AICP: AURA Intelligent Co-processor for Binary Neural Networks

Michael Freeman, Michael Weeks, Jim Austin
Advanced Computer Architecture Group, Dept. Computer Science, University of York, York, YO10 5DD, UK
(mjf,mweeks,austin)@cs.york.ac.uk

Abstract

AURA (Advanced Uncertain Reasoning Architecture) is a generic family of techniques and implementations intended for high-speed approximate search and match operations on large unstructured datasets. AURA technology is based upon binary Correlation Matrix Memories (CMM). This paper describes a high performance IP-core for executing the core AURA operations. The IP-core processes the AURA data in compact-bit vector (CBV) format, which increases storage capacity but creates issues regarding performance. The IP-core is intended for implementation on the PRESENCE-2 AURA hardware accelerator PCI-card, and for use in SOC and embedded solutions.

1. Introduction

Future ubiquitous and pervasive systems will require a degree of embedded intelligence which will be applied to data processing and interpretation tasks as diverse as speech recognition, video and image processing, and making 'intelligent' decisions about combinations of events detected in the locale of the system deployed. In order to make this possible within an efficient ubiquitous system, this will demand an integrated SOC solution that encompasses dedicated resources, optimised for such data processing tasks, rather than relying upon powerful CPU resources, which may well be unacceptable for such low-power embedded applications. The AICP project seeks to develop an IP-Core based upon the successful AURA technology [Austin, 1995]. This IP-Core will be in two forms, first a scaleable VHDL model for use with FPGA platforms, and second, an IC macrocell for use in true ASIC SOC implementations.

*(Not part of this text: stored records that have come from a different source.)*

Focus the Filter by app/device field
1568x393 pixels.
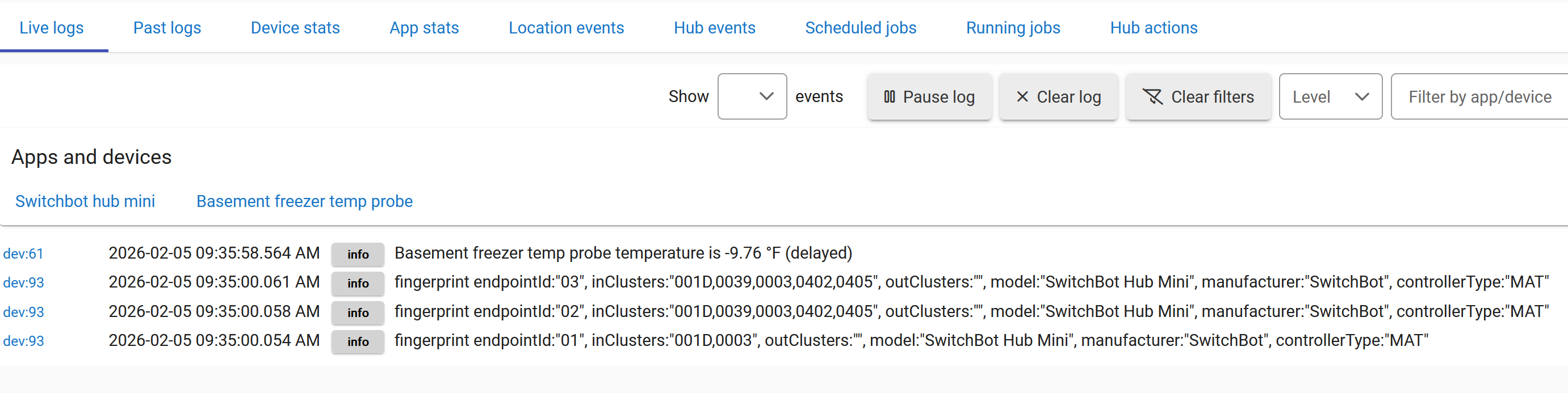[1479, 97]
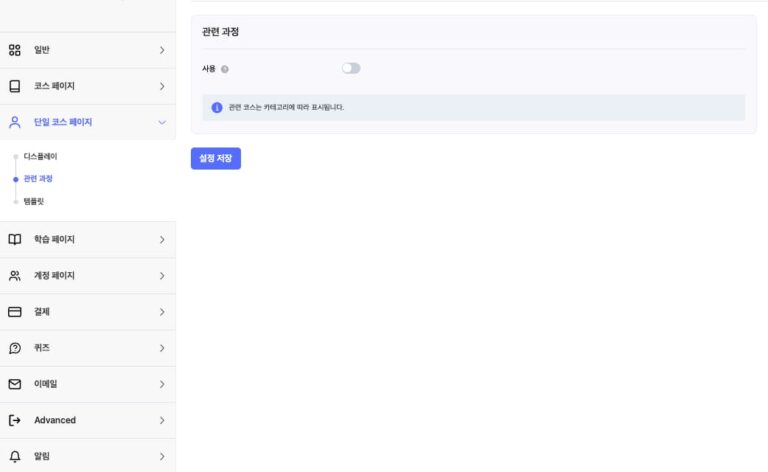Open the 디스플레이 submenu item
Viewport: 768px width, 472px height.
point(40,157)
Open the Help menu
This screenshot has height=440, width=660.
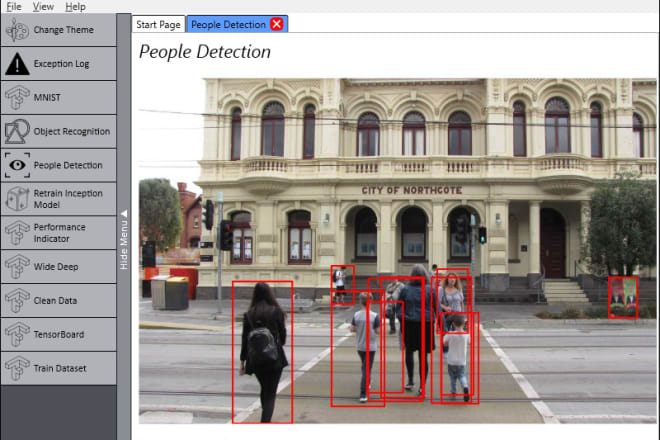coord(75,6)
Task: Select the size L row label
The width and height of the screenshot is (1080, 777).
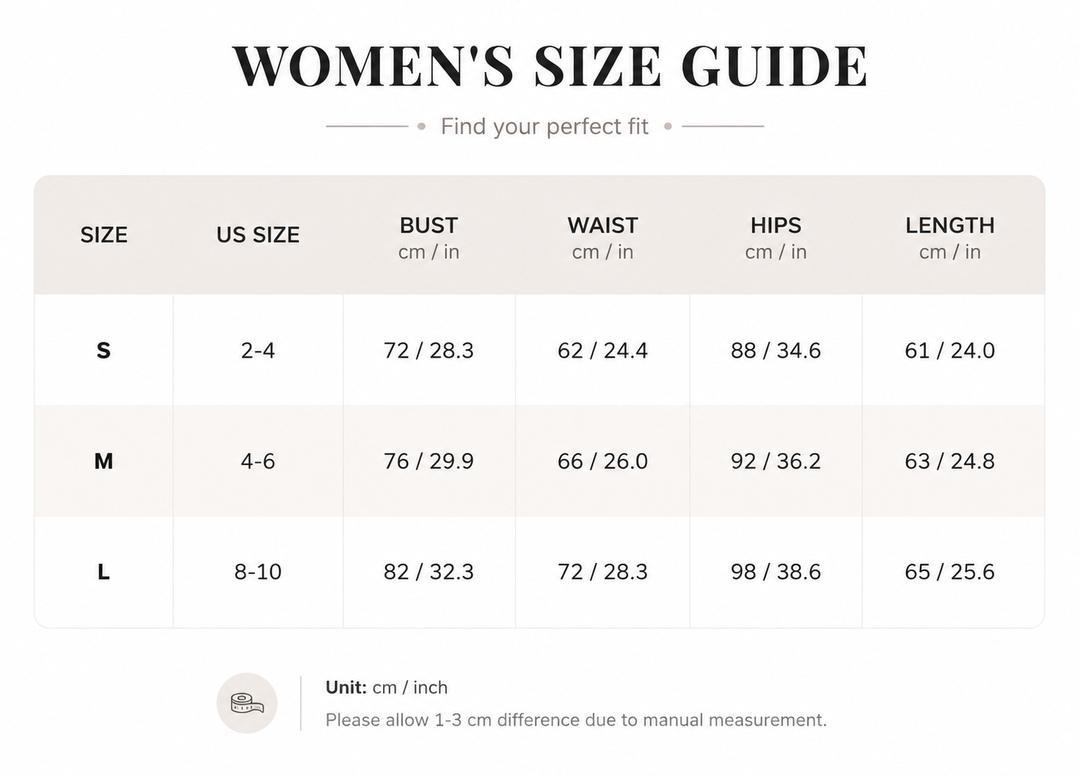Action: coord(103,572)
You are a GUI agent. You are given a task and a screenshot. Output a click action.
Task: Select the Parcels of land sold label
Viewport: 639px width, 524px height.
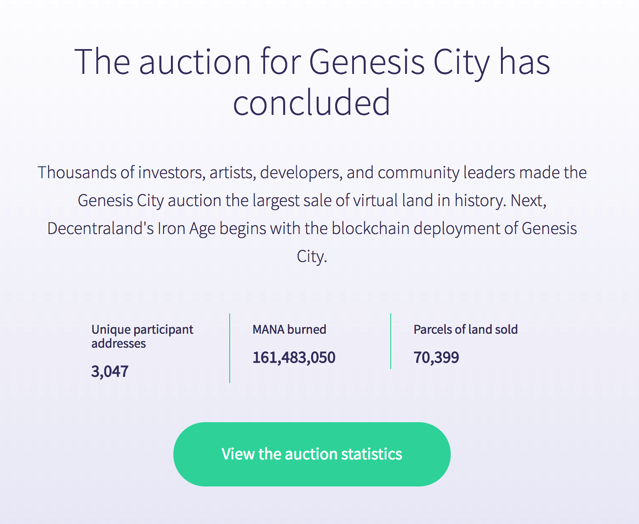pos(465,329)
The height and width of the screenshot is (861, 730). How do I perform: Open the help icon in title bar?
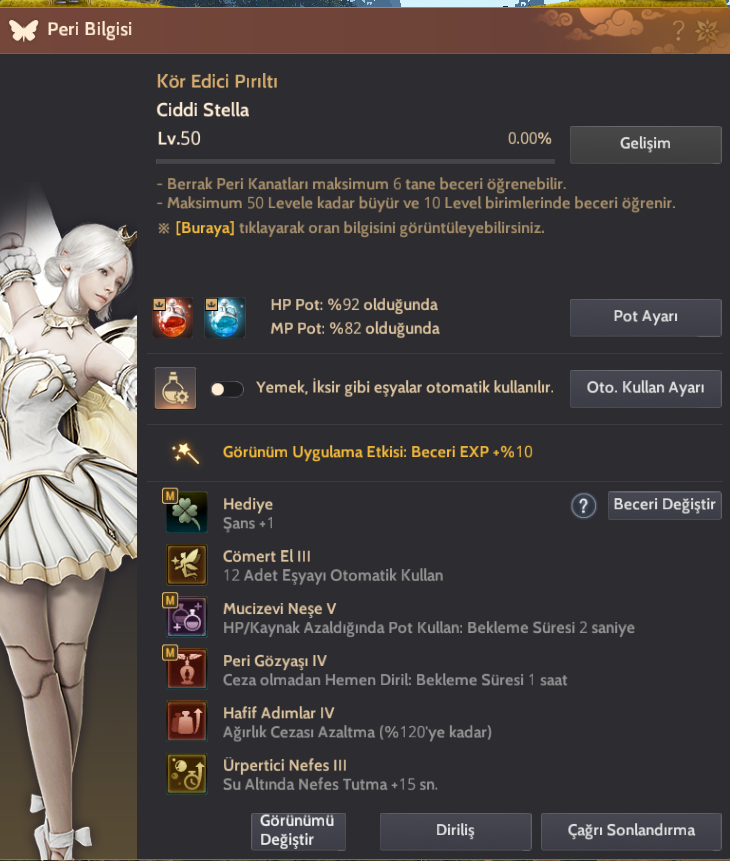click(x=678, y=31)

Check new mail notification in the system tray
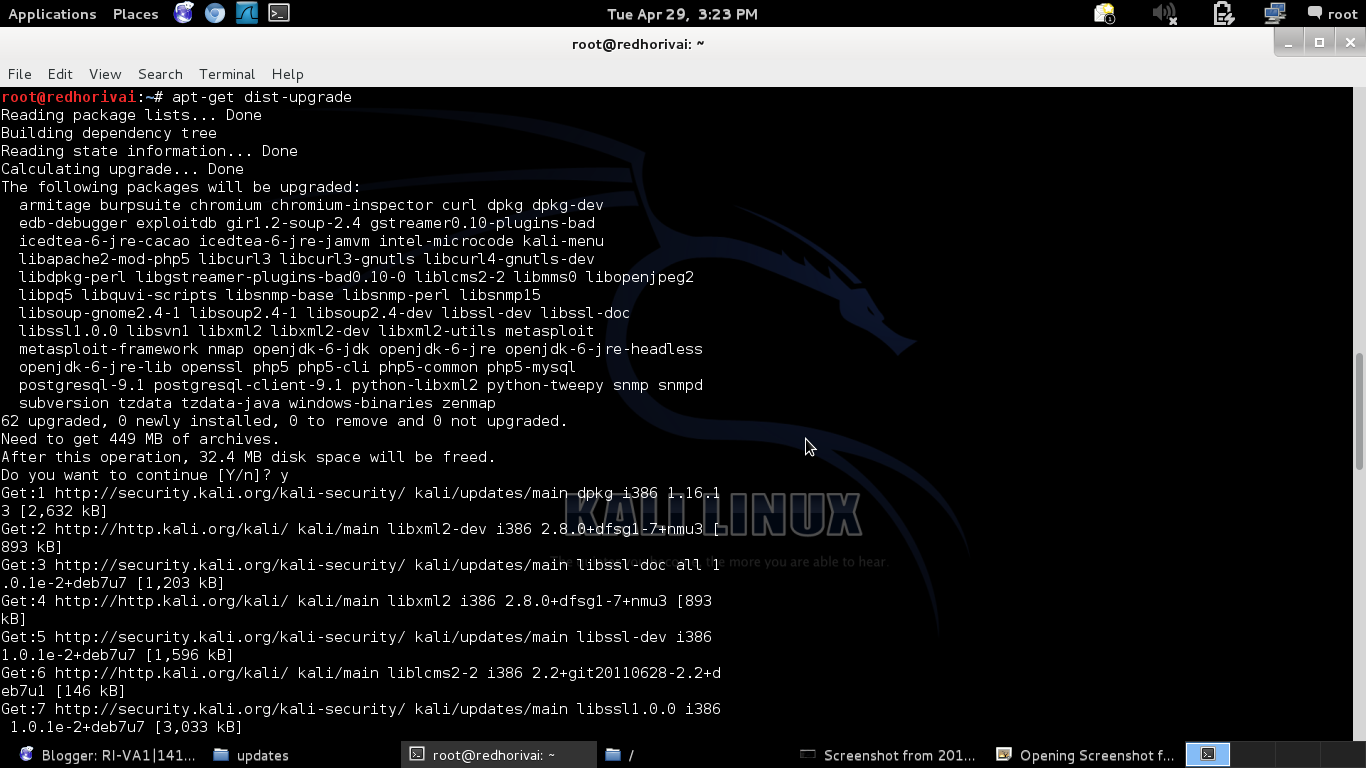tap(1104, 13)
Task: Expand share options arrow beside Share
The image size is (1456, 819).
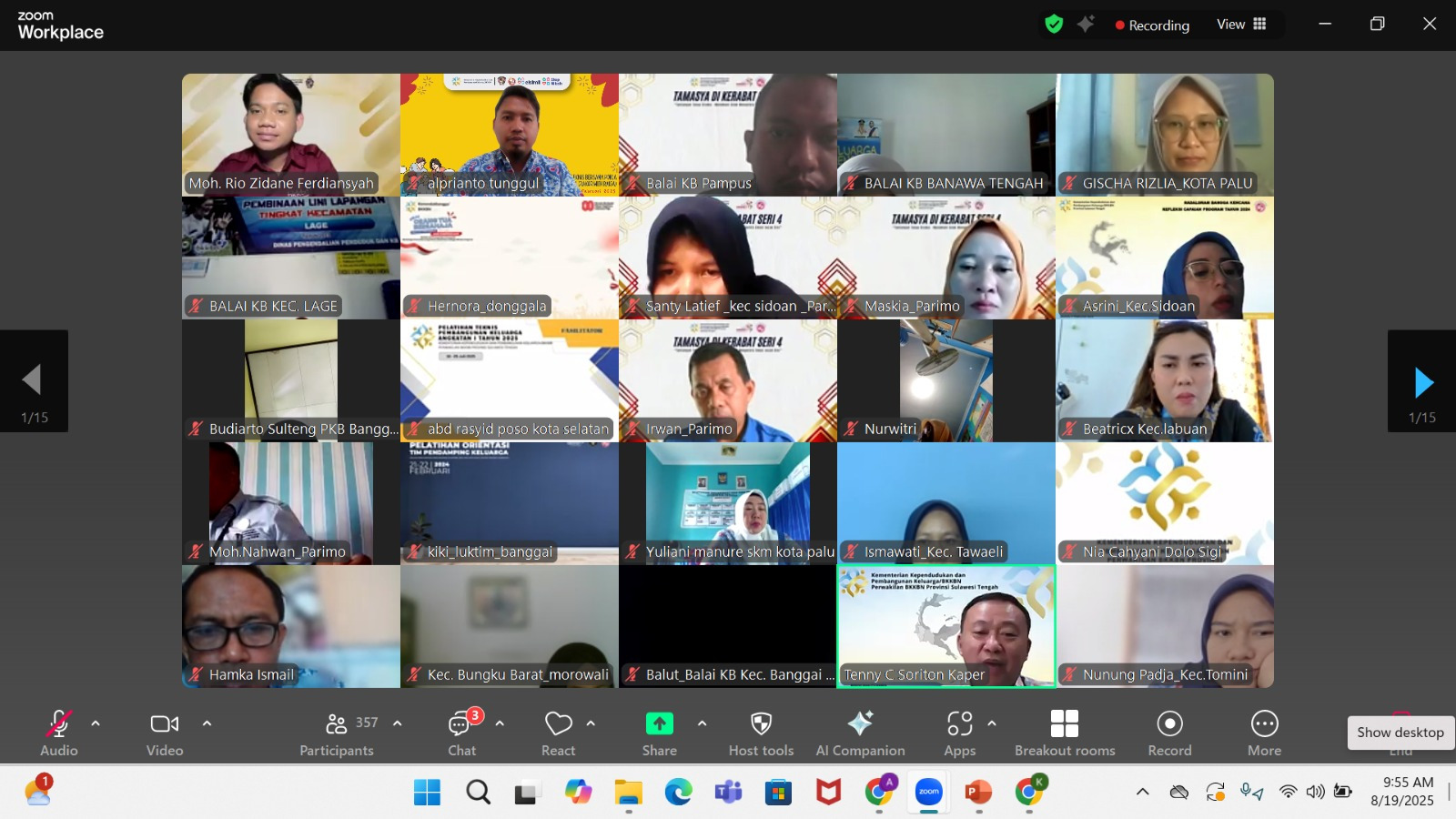Action: (x=702, y=723)
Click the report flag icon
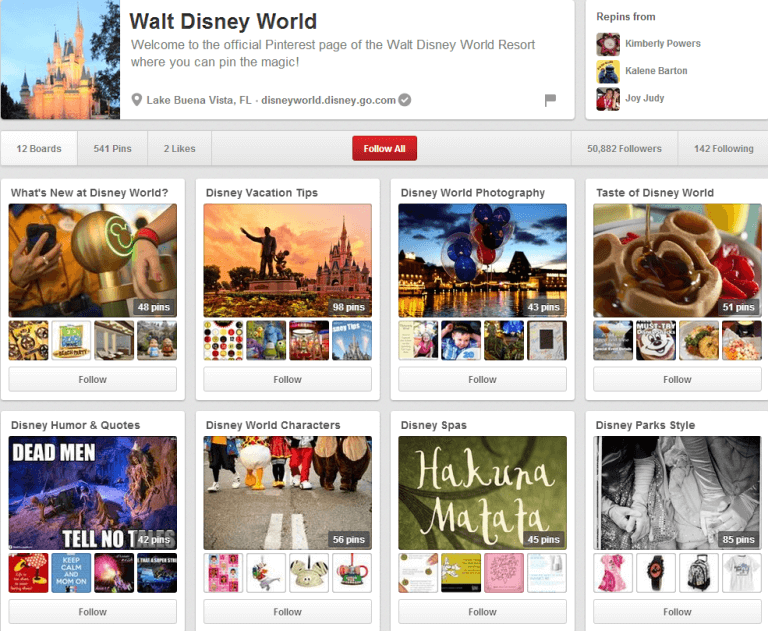This screenshot has height=631, width=768. tap(550, 100)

AURA (Advanced Uncertain Reasoning Architecture) technology is intended for high-speed approximate search and match operations on large unstructured datasets. AURA is fast, economical, and offers unique advantages for finding near matches not available with other methods. AURA is based upon a high performance binary neural network called a Correlation Matrix Memory (CMM). AURA finds exact and near matches between indexed records and a given query, where the query itself may have omissions and errors. The degree of nearness required during matching can be varied through thresholding techniques. To support these core CMM computations the PRESENCE (PaRallEl Structured Neural Computing Engine) hardware-accelerator card has been developed.

In this paper, we first introduce the AURA architecture and the PRESENCE accelerator cards. This is followed by a description of an AURA IP core processor, detailing its performance in comparison with the AURA software library. We then close the paper with conclusions and future work.

2. AURA

Binary Correlation Matrix Memories (CMM) are the basis for the AURA technology. CMMs are neural networks for the storage and retrieval of binary vector patterns. Each column of the memory matrix is seen as a neuron, and each row represents an input and synapses to each neuron.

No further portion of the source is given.